YOUR GOAL »
As the output, give exactly the lines that run from the one with "Click the word HULK in the tweet" through the end of the records below, and omit pictures.

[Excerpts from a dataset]
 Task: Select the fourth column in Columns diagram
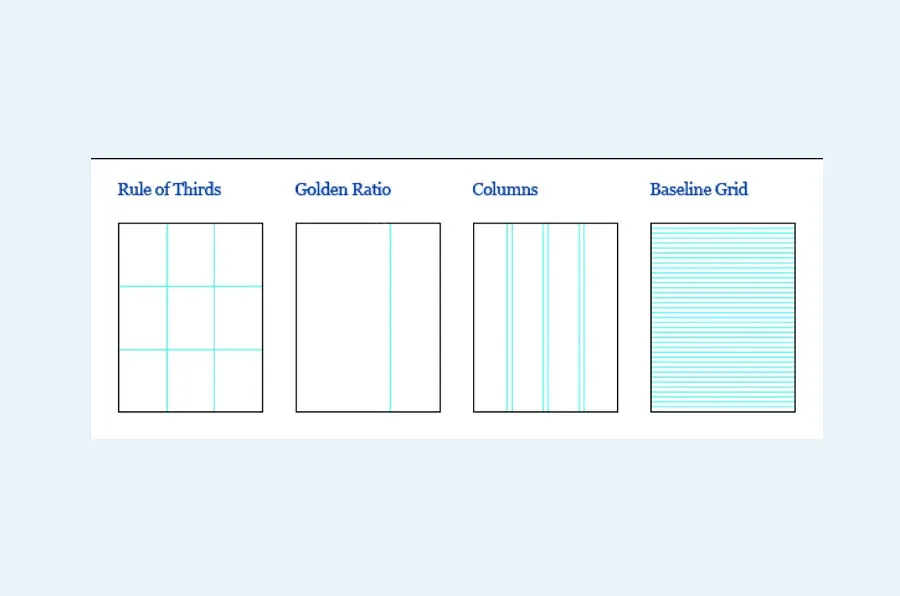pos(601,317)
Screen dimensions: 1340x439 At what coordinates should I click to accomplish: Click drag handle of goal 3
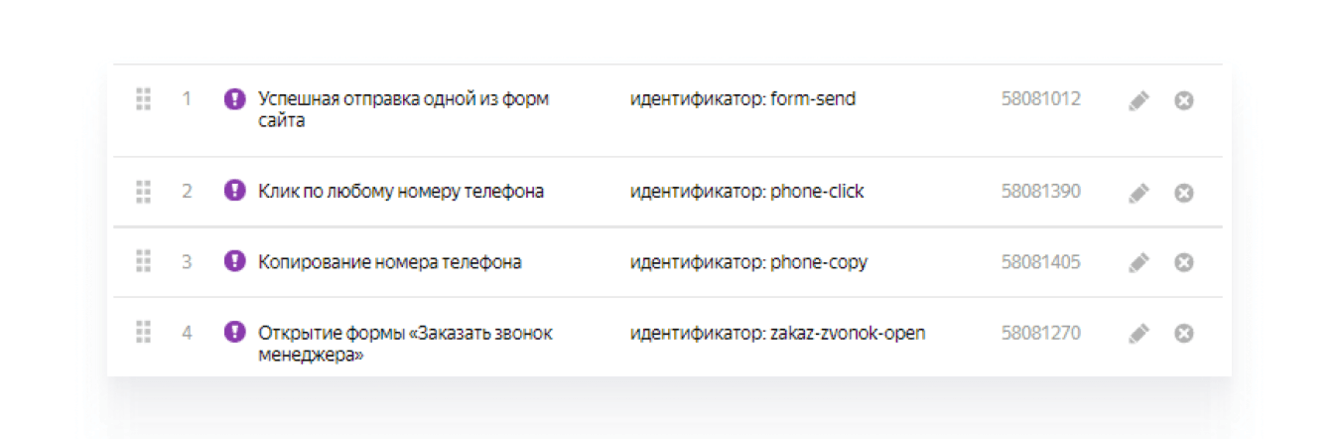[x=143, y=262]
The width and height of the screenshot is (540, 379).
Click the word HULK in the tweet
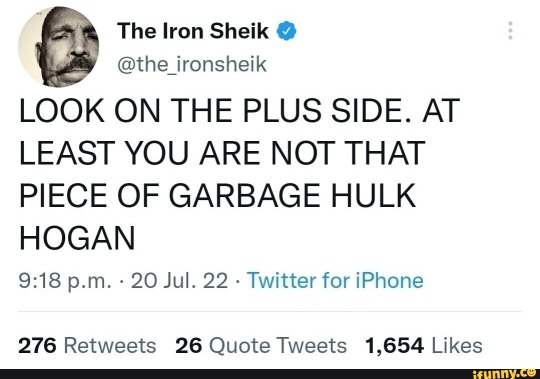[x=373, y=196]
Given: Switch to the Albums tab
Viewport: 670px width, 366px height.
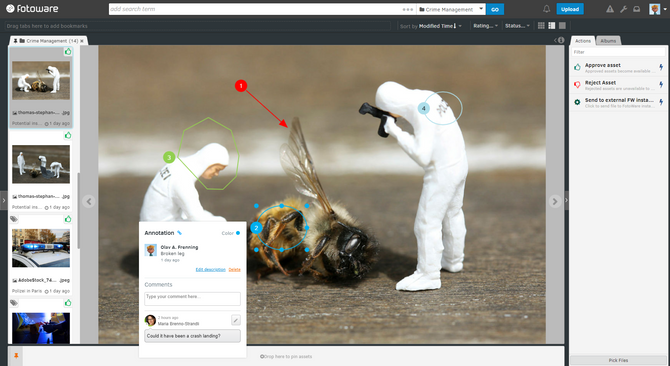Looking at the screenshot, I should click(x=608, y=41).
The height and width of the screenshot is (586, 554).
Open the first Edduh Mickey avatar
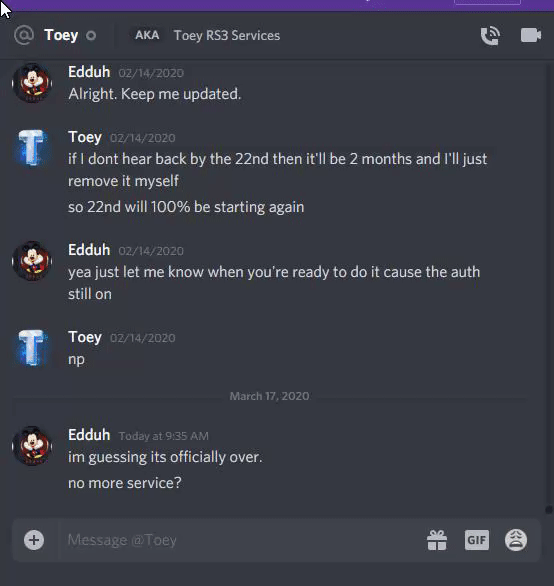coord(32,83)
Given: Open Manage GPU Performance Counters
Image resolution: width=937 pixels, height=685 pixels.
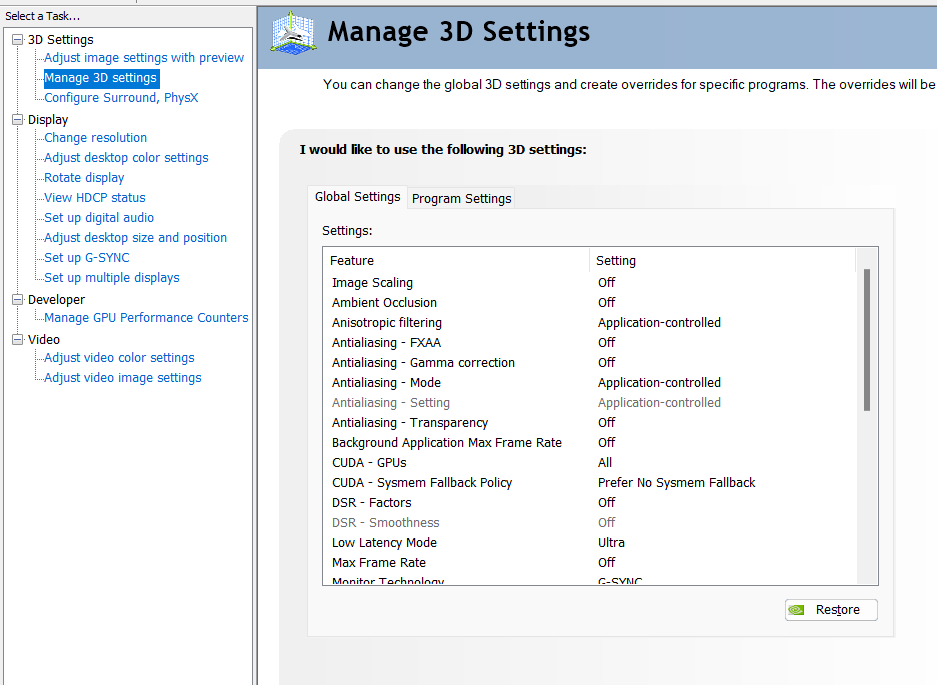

FINISHED EXERCISE »
Click the word HULK in the tweet
[x=373, y=196]
Given: Switch to the Albums tab
Viewport: 670px width, 366px height.
Looking at the screenshot, I should click(x=608, y=41).
The height and width of the screenshot is (586, 554).
Open the first Edduh Mickey avatar
coord(32,83)
Given: Open Manage GPU Performance Counters
Image resolution: width=937 pixels, height=685 pixels.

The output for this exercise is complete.